Gerson, o Coringa da Baixada Fluminense

Antes de correr no Maracanã, Gerson corria na beira da linha do trem. Na Baixada Fluminense, onde os trilhos dividem bairros e marcam o tempo, a bola era o único relógio que importava. Nascido em Belford Roxo, criado na Posse, em Nova Iguaçu, Gerson Santos da Silva, hoje titular do Flamengo e presença constante na seleção brasileira, é mais um entre tantos que começaram a vida driblando buracos e estatísticas.

Seus primeiros passes foram orientados por Marcão, o pai, que largava o expediente para treinar o filho em campinhos de terra batida. Gerson jogava descalço, com a canela ralada e o olhar de quem já entendia que no futebol, como na Baixada, não há espaço para hesitação. Aos sete anos, vestiu pela primeira vez uma camisa rubro-negra, numa escolinha do Flamengo em Nova Iguaçu. Durou pouco. O trajeto até a Gávea era longo demais, caro demais, injusto demais para quem morava longe demais.

Foto: Arquivo Pessoal

O sonho quase ficou ali, no ponto de ônibus. Mas o Fluminense entrou em cena. Ofereceu ajuda de custo, chamou o menino para Xerém, e viu nascer um dos meio-campistas mais versáteis do futebol brasileiro. No tricolor, Gerson ganhou nome, primeiro nos bastidores da base, depois nos olheiros internacionais. Em 2015, com apenas 18 anos, foi vendido à Roma por um valor que, na época, bateu recordes. Mas o futebol italiano não tinha o calor da Baixada, nem a ginga que ele carregava nos pés. Gerson jogava certo demais para quem o via como promessa e solto demais para os técnicos que queriam disciplina tática.

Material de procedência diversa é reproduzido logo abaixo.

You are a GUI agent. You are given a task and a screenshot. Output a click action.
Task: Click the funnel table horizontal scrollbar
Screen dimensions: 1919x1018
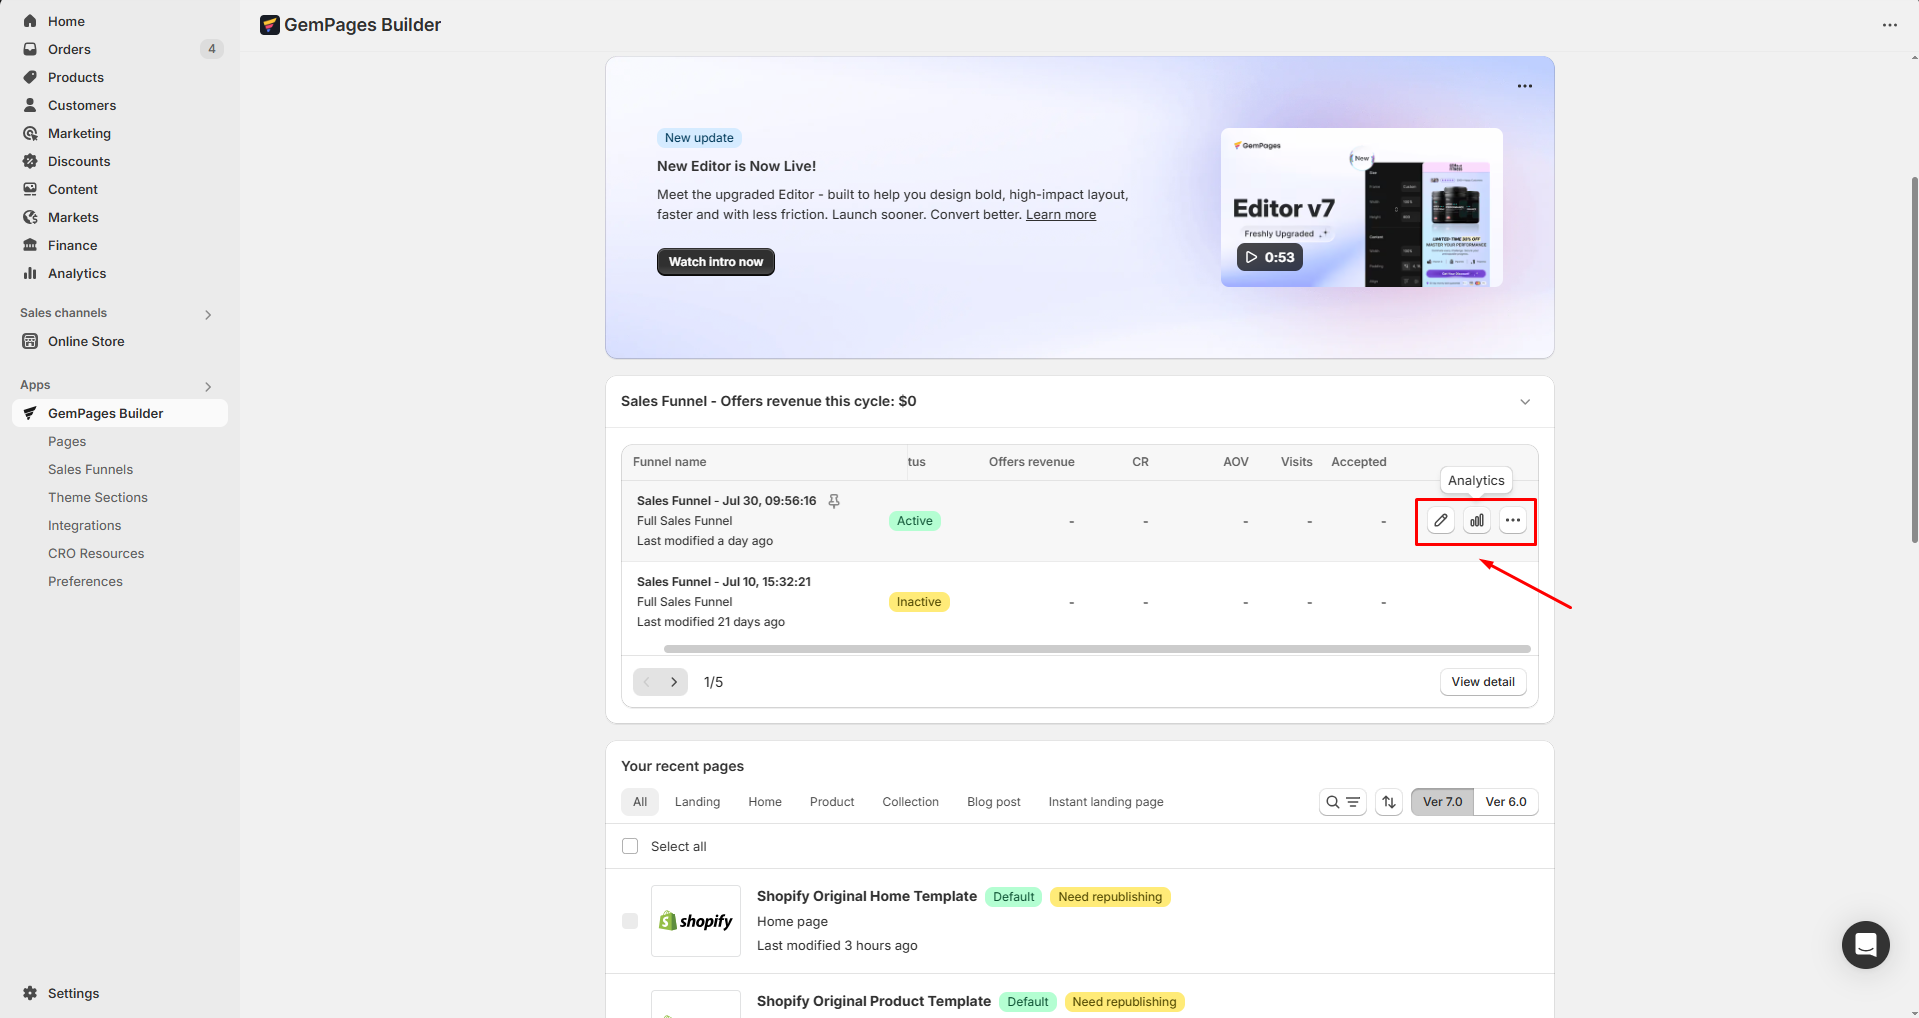[1096, 649]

Foi só quando voltou ao Brasil, em 2019, que encontrou seu lugar. No Flamengo de Jorge Jesus, virou “Coringa”: o cara que marcava, armava, cobria, acelerava e dava passe de três dedos. No meio de craques, destacou-se por fazer o que ninguém via e, ainda assim, ser visto. Ajudou a conquistar a Libertadores, o Brasileirão e outros títulos que fizeram daquele time um dos maiores da história do clube.

Foto: Rafael Ribeiro/ CBF

Na Baixada, o menino de Belford Roxo virou orgulho. É citado em escolinhas, citado em bares, citado em ônibus, como quem prova que, sim, dá para sair daqui e ser alguém. Mas Gerson nunca saiu por completo. Visita a família sempre que pode, evita badalação, prefere o silêncio da casa ao barulho das manchetes. Seu jeito é o da Baixada: direto, sem firula fora do campo, mas impossível de ignorar quando o jogo começa.

Em 2021, voltou à Europa, contratado pelo Olympique de Marseille. Ficou dois anos. A saudade da torcida e a conexão com o clube fizeram o Flamengo buscá-lo de volta em 2023, por cerca de 92 milhões de reais. Retornou com mais experiência, o mesmo talento, e um cabelo que já virou marca registrada: trançado, estiloso, uma assinatura que ecoa identidade e origem.

Foto: Reuters

Hoje, aos 28 anos, Gerson segue em campo com a mesma intensidade de quem atravessava Belford Roxo de chinelo, driblando o tempo, o medo e a falta de oportunidades. Em cada toque na bola, carrega um pouco da rua, do pai, do trem, da terra batida, da esperança que nasce em lugares onde dizem que nada nasce. Talvez por isso continue sendo chamado de “Coringa”. Ele joga em qualquer posição, mas nunca esquece de onde veio.